Incluso algunos de los amigos del capitalismo han dado al crecimiento económico una vida útil, viéndolo como una fase necesaria en la historia económica para superar la privación material, pero innecesaria y posiblemente perjudicial una vez superado ese hito. John Stuart Mill, en 1848, sostenía que “sólo en los países atrasados del mundo el aumento de la producción sigue siendo un objeto importante. En los más avanzados, lo que se necesita económicamente es una mejor distribución”. John Maynard Keynes, en su famoso ensayo de 1930 Posibilidades económicas para nuestros nietos, predijo que en un siglo el problema económico estaría “resuelto”, es decir, que se habrían satisfecho todas las necesidades materiales razonables. Faltan once años, todos!

Hay tres problemas con la idea de que el crecimiento económico tiene fecha de caducidad. En primer lugar, nadie tiene una buena manera de decidir exactamente cuándo es suficiente, ya que nuestras ideas de suficiencia material también cambian. La mayoría de los estadounidenses consideraban que el aire acondicionado era un “lujo”. Hoy se considera una necesidad: el 86% de los hogares estadounidenses tienen aire acondicionado. ¿Quién tiene razón? Mill no podía imaginar los automóviles de la época de Keynes. Keynes no podía imaginar los ordenadores personales de JK Galbraith. Galbraith no podía imaginar el portátil en el que estoy escribiendo esto, conectado al wifi, en un avión que cruza el Atlántico. Y así sucesivamente. La razón de ser del crecimiento capitalista es que no tiene un punto final.

En segundo lugar, el capitalismo está intrínsecamente orientado al crecimiento. Los mercados no funcionan bien en un estado estacionario; son como los tiburones, o se mueven o están muertos. Nadie ha descrito satisfactoriamente un modelo sin crecimiento y basado en el mercado. En tercer lugar, siempre son los pensadores de la élite los que deciden que ya es suficiente; cuando muchos de sus conciudadanos, que los miran, podrían razonablemente pensar de otra manera.

Ha pasado más de medio siglo desde que el Club de Roma publicó Los límites del crecimiento y Fred Hirsch publicó Los límites sociales del crecimiento.

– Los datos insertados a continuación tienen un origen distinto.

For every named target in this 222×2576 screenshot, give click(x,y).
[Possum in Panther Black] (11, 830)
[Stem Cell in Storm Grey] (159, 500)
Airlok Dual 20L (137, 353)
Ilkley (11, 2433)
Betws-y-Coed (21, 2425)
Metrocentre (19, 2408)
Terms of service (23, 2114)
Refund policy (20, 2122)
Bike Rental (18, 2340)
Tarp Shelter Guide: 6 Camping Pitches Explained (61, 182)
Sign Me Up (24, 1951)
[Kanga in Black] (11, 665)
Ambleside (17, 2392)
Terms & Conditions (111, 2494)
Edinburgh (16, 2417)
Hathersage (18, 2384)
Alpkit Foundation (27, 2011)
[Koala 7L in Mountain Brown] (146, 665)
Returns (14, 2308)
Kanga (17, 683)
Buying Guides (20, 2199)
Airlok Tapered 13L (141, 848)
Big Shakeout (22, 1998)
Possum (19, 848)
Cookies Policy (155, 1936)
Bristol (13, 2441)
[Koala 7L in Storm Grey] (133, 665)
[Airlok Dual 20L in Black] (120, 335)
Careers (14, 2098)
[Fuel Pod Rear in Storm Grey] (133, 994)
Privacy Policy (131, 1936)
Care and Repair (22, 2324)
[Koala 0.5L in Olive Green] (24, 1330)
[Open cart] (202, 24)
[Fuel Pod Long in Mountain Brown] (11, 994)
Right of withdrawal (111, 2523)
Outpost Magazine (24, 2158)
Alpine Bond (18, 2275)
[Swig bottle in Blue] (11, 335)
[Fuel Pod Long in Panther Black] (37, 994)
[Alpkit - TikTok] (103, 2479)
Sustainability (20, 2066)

El primero sostenía que el agotamiento de los recursos naturales frenaría el progreso económico; el segundo, que la competencia entre los ricos por los bienes posicionales (valiosos precisamente por su escasez) reduciría el bienestar general. Aunque ambas predicciones contenían verdades importantes, ninguna de ellas ha resultado correcta hasta ahora. El crecimiento impulsado por el mercado se ha ralentizado, ciertamente en comparación con las décadas de auge de mediados del siglo pasado, y se ha inclinado más hacia los ricos, pero no se ha estancado.

La cuestión ahora no es, creo, si el capitalismo terminará y cómo lo hará, sino cómo puede renovar su promesa de un futuro mejor, para todos nosotros.